> Records to use
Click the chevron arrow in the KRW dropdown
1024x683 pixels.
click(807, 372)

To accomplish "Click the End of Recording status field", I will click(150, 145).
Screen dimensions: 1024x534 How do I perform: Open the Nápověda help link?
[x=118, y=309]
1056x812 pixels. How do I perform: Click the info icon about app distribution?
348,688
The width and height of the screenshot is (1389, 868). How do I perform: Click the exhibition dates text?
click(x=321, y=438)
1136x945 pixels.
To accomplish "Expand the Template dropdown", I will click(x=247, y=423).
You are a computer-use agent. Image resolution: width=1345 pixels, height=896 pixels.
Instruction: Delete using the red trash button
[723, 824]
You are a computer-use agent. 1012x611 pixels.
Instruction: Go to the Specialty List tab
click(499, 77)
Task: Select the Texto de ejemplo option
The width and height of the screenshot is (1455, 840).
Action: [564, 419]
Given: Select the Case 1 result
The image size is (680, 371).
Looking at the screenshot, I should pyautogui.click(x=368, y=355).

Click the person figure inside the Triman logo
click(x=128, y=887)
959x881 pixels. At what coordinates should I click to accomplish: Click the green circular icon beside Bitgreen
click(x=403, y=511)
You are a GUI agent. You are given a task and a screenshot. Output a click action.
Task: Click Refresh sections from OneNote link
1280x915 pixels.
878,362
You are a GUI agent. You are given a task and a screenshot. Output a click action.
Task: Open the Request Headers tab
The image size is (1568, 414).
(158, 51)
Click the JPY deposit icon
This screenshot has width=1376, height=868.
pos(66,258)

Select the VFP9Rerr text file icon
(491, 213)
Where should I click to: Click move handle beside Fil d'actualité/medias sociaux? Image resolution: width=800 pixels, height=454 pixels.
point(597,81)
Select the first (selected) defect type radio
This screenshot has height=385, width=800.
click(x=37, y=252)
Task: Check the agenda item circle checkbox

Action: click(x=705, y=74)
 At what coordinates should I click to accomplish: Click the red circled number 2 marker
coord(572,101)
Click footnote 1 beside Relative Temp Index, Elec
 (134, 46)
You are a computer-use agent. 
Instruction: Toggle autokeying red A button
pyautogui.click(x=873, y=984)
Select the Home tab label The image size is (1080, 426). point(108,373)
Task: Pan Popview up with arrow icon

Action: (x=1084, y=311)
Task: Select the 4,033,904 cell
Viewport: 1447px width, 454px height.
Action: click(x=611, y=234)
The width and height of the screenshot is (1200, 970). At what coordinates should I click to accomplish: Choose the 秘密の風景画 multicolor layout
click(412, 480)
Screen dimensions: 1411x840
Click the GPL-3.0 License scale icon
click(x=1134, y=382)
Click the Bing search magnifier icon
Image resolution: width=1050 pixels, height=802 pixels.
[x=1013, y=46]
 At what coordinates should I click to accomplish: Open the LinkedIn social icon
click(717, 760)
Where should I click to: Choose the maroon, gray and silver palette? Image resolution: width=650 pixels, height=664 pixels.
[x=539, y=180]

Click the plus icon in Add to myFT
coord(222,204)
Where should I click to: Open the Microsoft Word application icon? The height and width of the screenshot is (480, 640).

> Required work
The lines above from the one with "You are a computer-use agent. 1012x611" through the one with "Task: Select the 4,033,904 cell" are to be duplicated exactly, ends included, with nothing added.

> Exercise result
You are a computer-use agent. 1012x611 pixels.
Instruction: Go to the Specialty List tab
click(499, 77)
Task: Select the Texto de ejemplo option
The width and height of the screenshot is (1455, 840).
Action: [564, 419]
Given: Select the Case 1 result
The image size is (680, 371).
Looking at the screenshot, I should pyautogui.click(x=368, y=355).

Click the person figure inside the Triman logo
click(x=128, y=887)
959x881 pixels. At what coordinates should I click to accomplish: Click the green circular icon beside Bitgreen
click(x=403, y=511)
You are a GUI agent. You are given a task and a screenshot. Output a click action.
Task: Click Refresh sections from OneNote link
1280x915 pixels.
878,362
You are a GUI agent. You are given a task and a screenshot. Output a click action.
Task: Open the Request Headers tab
The image size is (1568, 414).
(158, 51)
Click the JPY deposit icon
This screenshot has width=1376, height=868.
pos(66,258)

Select the VFP9Rerr text file icon
(491, 213)
Where should I click to: Click move handle beside Fil d'actualité/medias sociaux? Image resolution: width=800 pixels, height=454 pixels.
point(597,81)
Select the first (selected) defect type radio
This screenshot has height=385, width=800.
click(x=37, y=252)
Task: Check the agenda item circle checkbox

Action: click(x=705, y=74)
 At what coordinates should I click to accomplish: Click the red circled number 2 marker
coord(572,101)
Click footnote 1 beside Relative Temp Index, Elec
 (134, 46)
You are a computer-use agent. 
Instruction: Toggle autokeying red A button
pyautogui.click(x=873, y=984)
Select the Home tab label The image size is (1080, 426). point(108,373)
Task: Pan Popview up with arrow icon

Action: (x=1084, y=311)
Task: Select the 4,033,904 cell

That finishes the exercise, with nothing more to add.